Hungary and Slovenia, the main entry points to the passport-free Schengen zone, put up fences.

Asylum demands peak with 1.26 million demands in the EU in 2015.

2016: Accord with Turkey

The EU and Turkey sign a controversial deal in 2016 aimed at stemming the migrant flow to the Aegean Greek islands.

Combined with the closure of the so-called Balkans route, the flow drops sharply as Turkey boosts its coastal patrols.

Arrivals in Europe fall in 2016 to 390,000, according to the IOM.

2017: Italy on the frontline

As the route via Greece and Turkey dries up, Libya becomes the main migration route and Italy the main entry point to Europe.
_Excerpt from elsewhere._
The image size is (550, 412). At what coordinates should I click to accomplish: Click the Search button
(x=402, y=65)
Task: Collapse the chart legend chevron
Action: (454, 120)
The trend is reversed radically from July 2017 due to accords struck by Rome with the Libyan authorities and militias.

After these accords, which involve support to the Libyan coastguards, the number of arrivals in Italy drops by more than 75 percent.

2018: Political crisis in EU

In Italy, which has seen around 700,000 migrants arrive since 2013, an anti-migrant coalition including the far right is sworn in to government in June.

It refuses to allow the Aquarius rescue ship carrying 630 migrants to dock on its shores; the migrants are taken in by Spain on June 17, after a turbulent week at sea.

The case leads to political recriminations and heightened tensions within the EU, particularly between Rome and Paris.

In Germany, hardliners in Merkel’s conservative bloc on June 18 give her an ultimatum to tighten asylum rules or risk pitching Germany into a political crisis that would also rattle Europe.